This winter we are developing a plan to expand the butterfly garden that is located below the Burden sitting area.

Male and female Atlantic fritillaries (Speyeria atlantis) on phlox

This project will involve reducing and relocating some of the hay-scented fern, Dennstaedtia punctilobula in that area. These ferns were originally planted as a memorial to Henry F. "Nick" Harris (1930-2007), who with his wife Penny were members of the Thuya Garden Committee and longtime supporters. Also, as part of his memorial was a Kousa dogwood, Cornus kousa, planted near the ferns. Unfortunately, the dogwood succumbed to porcupine damage in 2011.

A replacement tree was obtained and planted in the lawn at the other end of the garden, between the well and the pond, where it seems to be thriving. Some ferns were removed when the original butterfly garden was installed in 2013, but the ones that were left have since expanded their footprint, as is their wont. The current plan is to move much (but not all) of the remaining ferns to the area where the new dogwood is currently located.

The expanded butterfly garden will focus on providing caterpillar host plants for many of the butterfly species that we have seen in the garden. There is no lack of nectar plants at Thuya; what many butterfly (and moth!) species need are host plants that will enable successful reproduction, and most species have a narrow selection of plants on which their caterpillars can feed.

Silver-spotted skipper (Epargyreus clarus)

After all, that is why the original butterfly garden included primarily swamp milkweed, Asclepias incarnata, plants not to provide nectar but to allow monarch butterflies to lay eggs and make more monarchs. Other butterfly species can use the same kind of help. (Related factoid: monarchs are not important pollinators for their own host plants: milkweeds are pollinated by a variety of insects, most efficiently by larger bee species such as bumble bees and carpenter bees.)

In developing the planting plan, we researched the host plant needs of the 35 butterfly species we have encountered at Thuya and narrowed the plant list down to those that will be suitable for this area. The plan is to use plants from this list that will grow in this spot without blocking the view from the Burden bench and remain semi-hidden from the borders. The idea is not to attract adult butterflies with nectar plants, but rather to help boost butterfly populations by providing food for them in their caterpillar stage.

Northern crescent butterfly (Phyciodes cocyta) on floss flower

In fact, some of the host plants, such as various grasses, are not significant nectar sources at all. Sad to say, we have seen declines in many of our butterfly species, not just monarchs, in recent years. Although we don't know the cause or extent, we hope this new planting will help mitigate these losses and visitors will have more garden butterflies to enjoy while also learning about the importance of having host plants in their own landscapes.

The expanded butterfly garden will feature caterpillar host plants that will benefit our resident butterflies. For example, the Northern crescent butterfly (Phyciodes cocyta) relies on various native asters such as the hairy white oldfield aster, Symphiotrichum pilosum and the smooth blue aster, S. laeve for food in their caterpillar stage.

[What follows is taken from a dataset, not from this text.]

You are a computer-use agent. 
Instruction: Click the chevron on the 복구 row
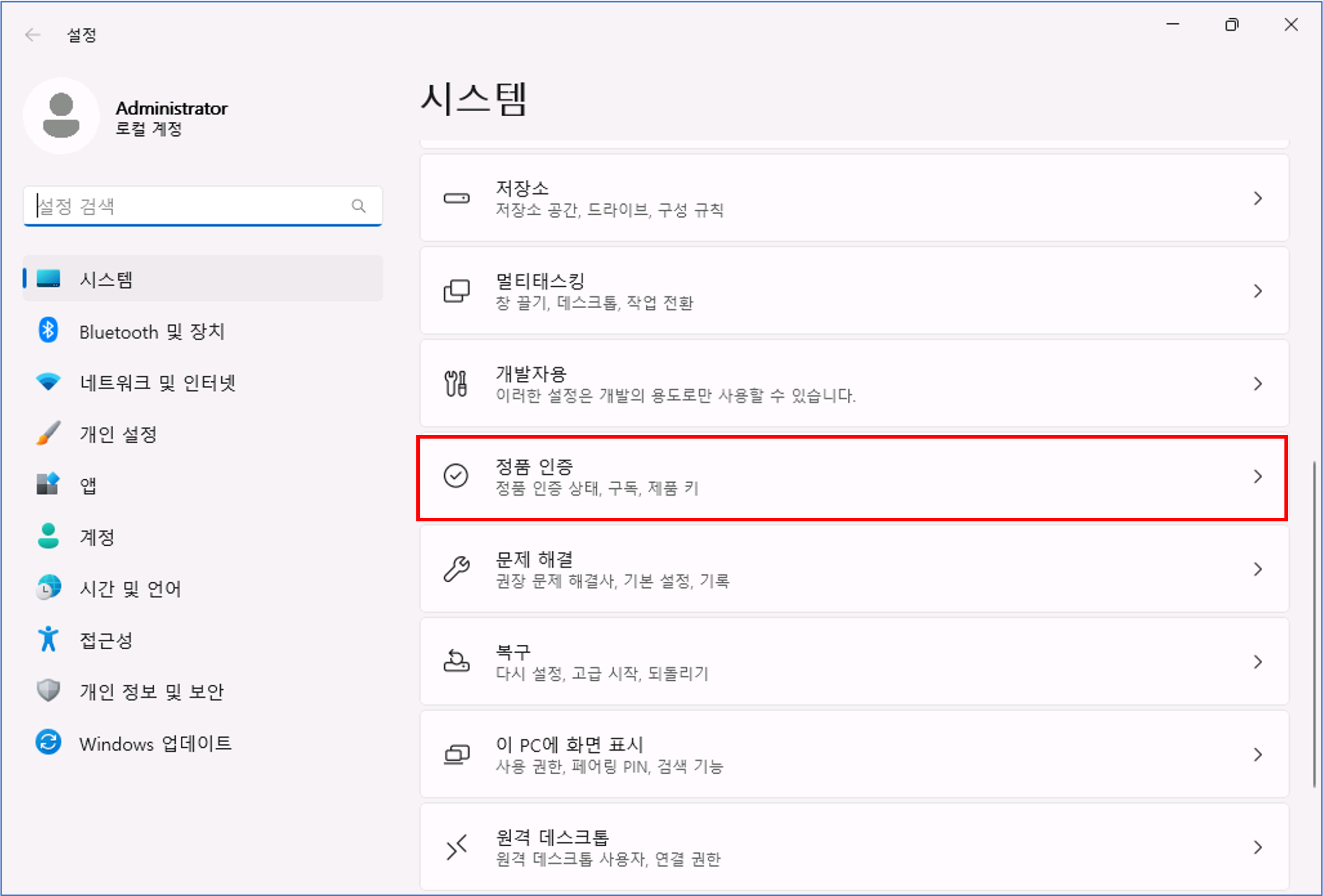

All the fritillary butterfly species, such as this male and female Atlantis fritillaries (Speyeria atlantis), need native violets, Viola spp., and the silver-spotted skipper (Epargyreus clarus) caterpillars depend on various plants in the family Fabaceae, such as false indigo bush, Amorpha fruticosa and showy ticktrefoil (Desmodium canadense). As can be seen, the nectar food pants for the adults greatly differ from those needed by the young.

We hope to install this new landscape in late June of 2021 with plants grown at our McAlpin Farm production facility, thanks to the support of the Mount Desert Garden Club. As with any new landscape, it will look young the first year and will mature in its second and third year. Be sure to come watch it evolve.